### Ejercicios
**A)** Copia literalmente el fragmento del extracto que va de "Cuando Hannah Arendt" a "mediación del demonio.", ambos incluidos.
**B)** Resume el extracto en dos oraciones.

### Extracto del documento
◆ ◆ ◆ ◆

Nicola Lagioia escribe un lúcido y angustioso memorial de un delito que conmovió la sociedad italiana en 2016 y que desenmascara el lado oscuro y cómplice de la decadente capital

Foto: Temporal en Roma. (EFE/Luciano del Castillo)
Temporal en Roma. (EFE/Luciano del Castillo)

Cuando Hannah Arendt aludía a la banalidad de mal, enfatizaba la categoría extrema del genocidio, pero también se refería a los crímenes que confrontan a un verdugo sin causa y a una víctima sin culpa.

De ahí, acaso, arranca el estupor que produjo en Roma y en Italia la tortura y ejecución de Luca Varani, un buscavidas de 23 años convertido en la víctima sacrificial de la fiesta sanguinaria que se cobraron un par colegas alienados. Alineados por el alcohol. Y por la cocaína. Y, más todavía, estimulados por la banalidad del mal y por el aburrimiento. Se llamaban Marco Prato y Manuel Foffo. Veintitantos años. De buena familia. Íncubo y súcubo de la reencarnación del mal, hasta el extremo de que el general de los 'carabinieri' involucrado en la investigación, Giuseppe Donnarumma, no podía explicarse la matanza de marzo de 2016 sin reparar en la mediación del demonio.

placeholder 'La ciudad de los vivos'. (Literatura Random House)
'La ciudad de los vivos'. (Literatura Random House)

Así se lo contaba al novelista Nicola Lagioia en su despacho. Y quien dice novelista dice más bien periodista, pues la reconstrucción del brutal asesinato tanto ha dado cuerpo a un 'bestseller', 'La ciudad de los vivos' (Penguin), como es el reflejo de un memorial híbrido que entremezcla la prosa trepidante, los testimonios ajenos, las reflexiones propias y la descripción de una sociedad enfermiza cuyas pulsiones extremas se describen en la eterna decadencia y abyección de Roma.

◆ ◆ ◆ ◆

### Datos proporcionados

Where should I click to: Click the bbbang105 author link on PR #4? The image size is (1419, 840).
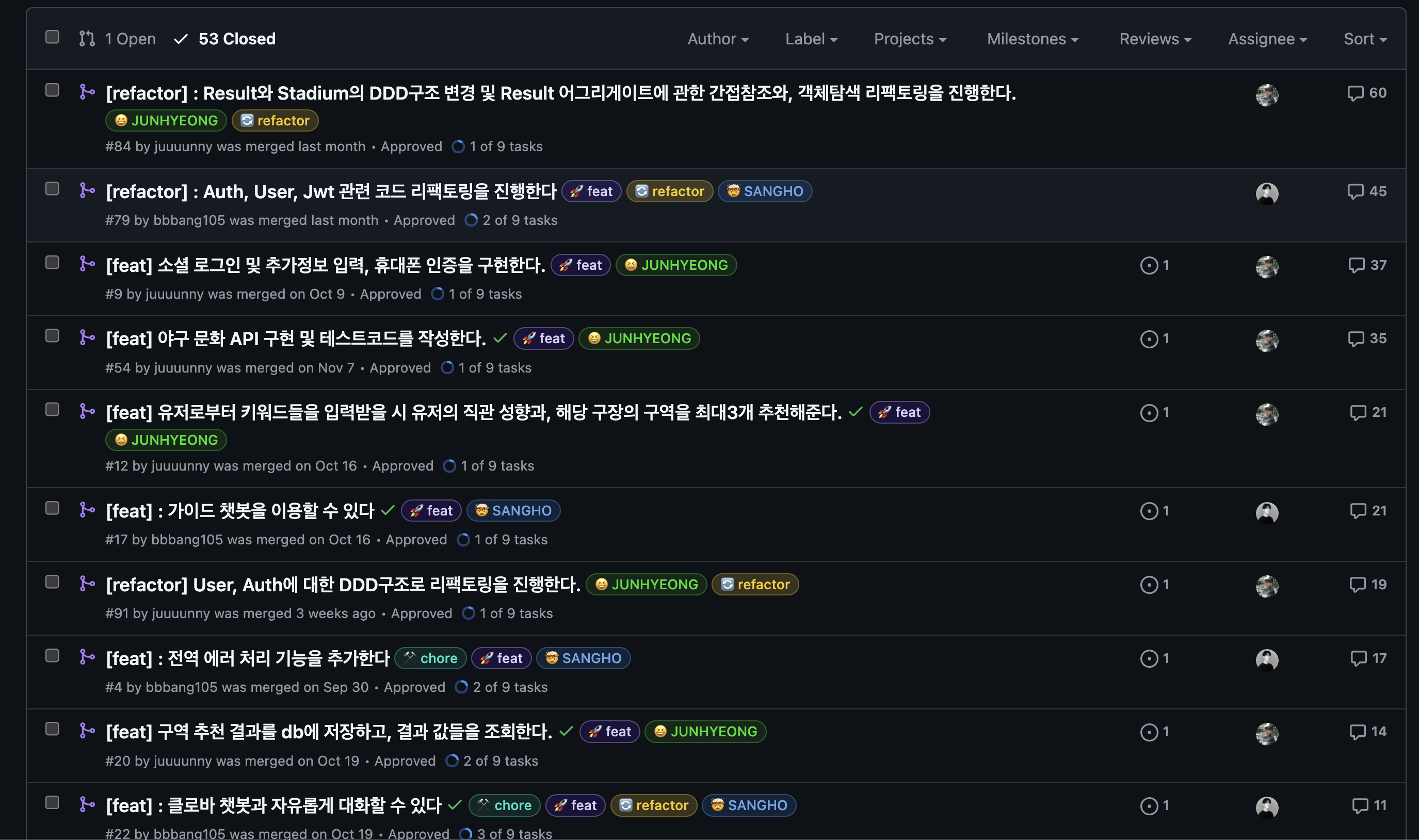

◆ ◆ ◆ ◆

### Soluciones
**A)**
Cuando Hannah Arendt aludía a la banalidad de mal, enfatizaba la categoría extrema del genocidio, pero también se refería a los crímenes que confrontan a un verdugo sin causa y a una víctima sin culpa.

De ahí, acaso, arranca el estupor que produjo en Roma y en Italia la tortura y ejecución de Luca Varani, un buscavidas de 23 años convertido en la víctima sacrificial de la fiesta sanguinaria que se cobraron un par colegas alienados. Alineados por el alcohol. Y por la cocaína. Y, más todavía, estimulados por la banalidad del mal y por el aburrimiento. Se llamaban Marco Prato y Manuel Foffo. Veintitantos años. De buena familia. Íncubo y súcubo de la reencarnación del mal, hasta el extremo de que el general de los 'carabinieri' involucrado en la investigación, Giuseppe Donnarumma, no podía explicarse la matanza de marzo de 2016 sin reparar en la mediación del demonio.

**B)** Nicola Lagioia escribe un memorial de un delito que conmovió a la sociedad italiana en 2016: la tortura y ejecución de Luca Varani, de 23 años, a manos de Marco Prato y Manuel Foffo, estimulados por el alcohol, la cocaína, la banalidad del mal y el aburrimiento. La reconstrucción del asesinato dio lugar al 'bestseller' 'La ciudad de los vivos', un memorial híbrido que mezcla prosa trepidante, testimonios ajenos, reflexiones propias y la descripción de una sociedad enfermiza en la decadencia de Roma.